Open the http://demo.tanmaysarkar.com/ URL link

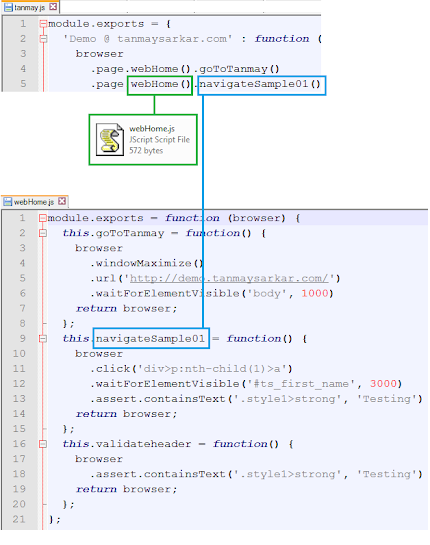(229, 278)
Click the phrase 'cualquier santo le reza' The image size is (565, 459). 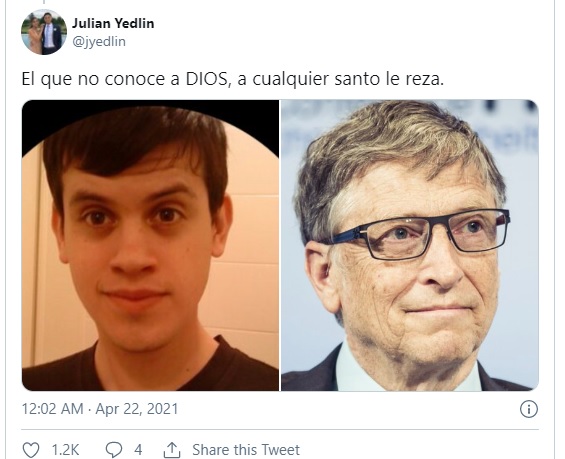point(348,79)
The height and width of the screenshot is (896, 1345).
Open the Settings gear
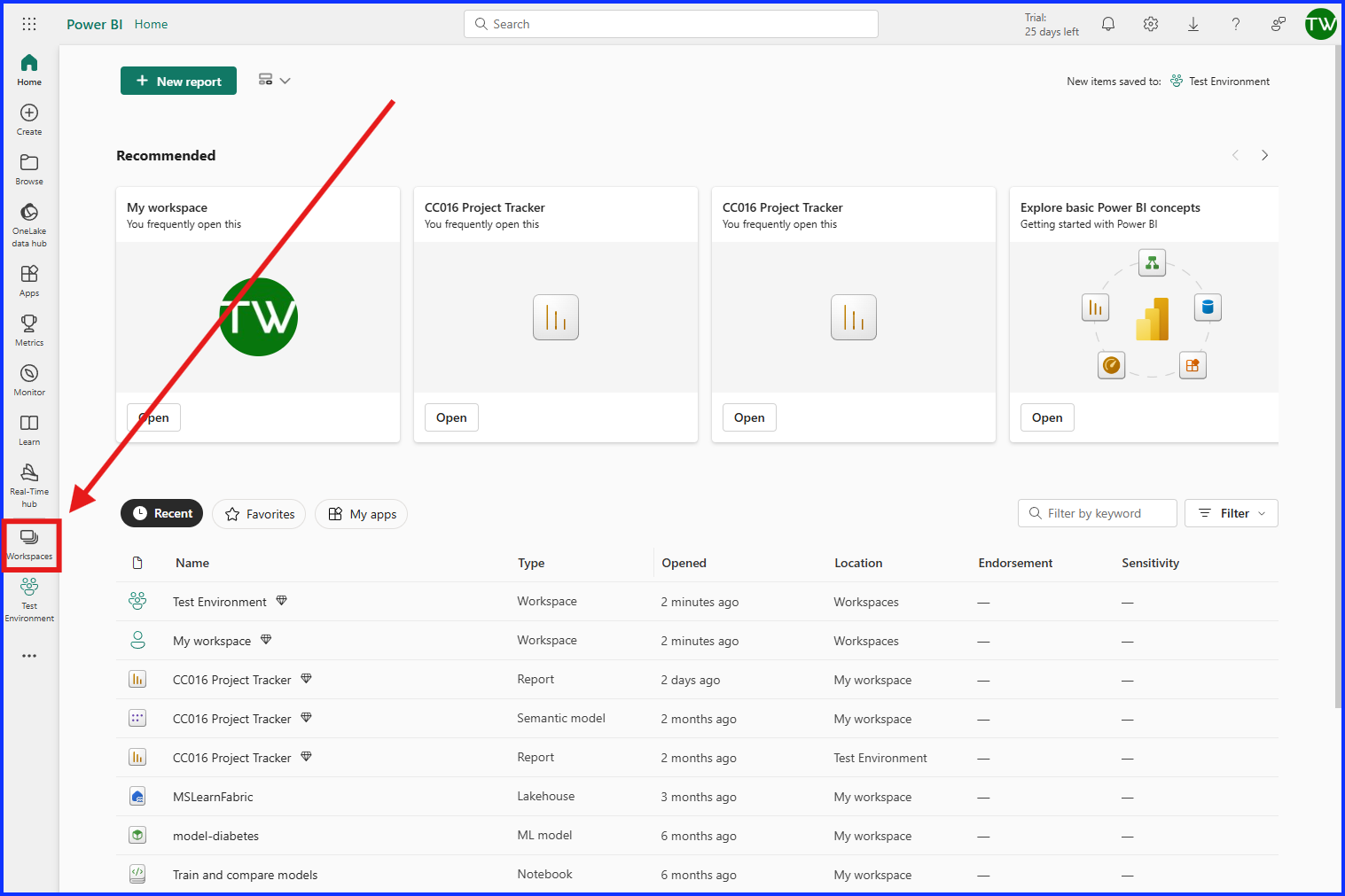pyautogui.click(x=1150, y=24)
==================================================
Exercise objective: Reproduce each line of the rows above that contains the string "Open".

The completed task:
Open the http://demo.tanmaysarkar.com/ URL link
Open the Settings gear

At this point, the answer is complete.